A: Yes! Every once in a while I’d find myself at a ball field, in the furthest position out in left field. And then I’d hear my name being called, and I’d just sort of reach out and make these magic catches. It was sort of the same thing. I just kind of lucked out, you know.
Q: When You Were Young And Performing, Were You Thinking About Hollywood?
A: No, no. I had done some extra work, and I got a couple of lines in “Sweet Charity.” Shirley MacLaine is going to kill herself at the end, and me and three other kids come over. I say “good morning” or “peace and love” and she decides to live. …
They were great days in the clubs. Lily Tomlin used to work downstairs and we were working upstairs. And she took a liking to me and she would drive me home every night, even though she was in Yonkers, and I was living on 12th Street and Second Avenue.
Q: Lily Tomlin Drove You Home?
A: Yes. One day I said to her, “How come you always drive me home at night?” She said “I don’t want you to get in trouble in the streets of New York.” I had just turned 18, and I said, “I’m dying to get in trouble in the streets of New York.” So that’s when she quit driving me home. But we’re still friends today.
Q: I Understand You Lived With (Groucho Marx).
A: For many, many years. He actually died in my arms. He didn’t like it when I would call him this, but he really was my fairy godfather. It’s a long, long story. I’m writing about it and hoping to put out a book some time soon about some of the experiences I’ve had in my wild life.
Q: What’s Something People Don’t Know About Groucho Marx That They Should Know?
A: He was extremely smart, like (“Harold and Maude” co-star) Ruth Gordon. People would say, “What is she like,” and I would say, “She’s like a secretary of state.” She was so smart and eloquent and well-spoken. While Groucho wasn’t that, he got up every morning and he read the Washington Post and he read the L.A. Times and he read the New York Times. And he wanted to talk about what was going on. He was just so adorable. I miss him a lot.

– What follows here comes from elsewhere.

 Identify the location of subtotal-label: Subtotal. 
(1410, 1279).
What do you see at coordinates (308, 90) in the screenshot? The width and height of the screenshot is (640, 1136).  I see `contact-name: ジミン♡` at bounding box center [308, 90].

Q: With Most San Francisco Films, You Tend To See The Same Handful Of Locations. “Harold And Maude” Was Shot All Over The Place.
Redwood City, Marin County … Yeah, that was a lovely, lovely time. I’m really fond of that whole experience.
Q: It Was A Fun Shoot?
A: It was fun because I knew how great it was. The moment I saw the script I thought, “This is beyond brilliant.” And we shot every single word that was in that script. There was no improvisation. … But to sell it, I had to really live it. There were moments that were hard, but Hal Ashby was such a loving director.
Q: Is There A Movie Of Yours That You Wish People Would Talk About More?
A: I’m proud of everything I’ve done, pretty much. I made this great film, I think it’s probably my favorite film, called “She Dances Alone,” in San Francisco. It’s a film about Nijinsky’s daughter, who lived there. Her name was Kyra Nijinsky. You look at her and think she’s kind of a bag lady, but then she puts on these little ballet slippers and she starts to dance. And you see her father come alive through her. It’s the most extraordinary wedding of reality and documentation and fantasy. It was shot all over San Francisco. … I’m telling you, it’s out of this world and it’s funny as s-.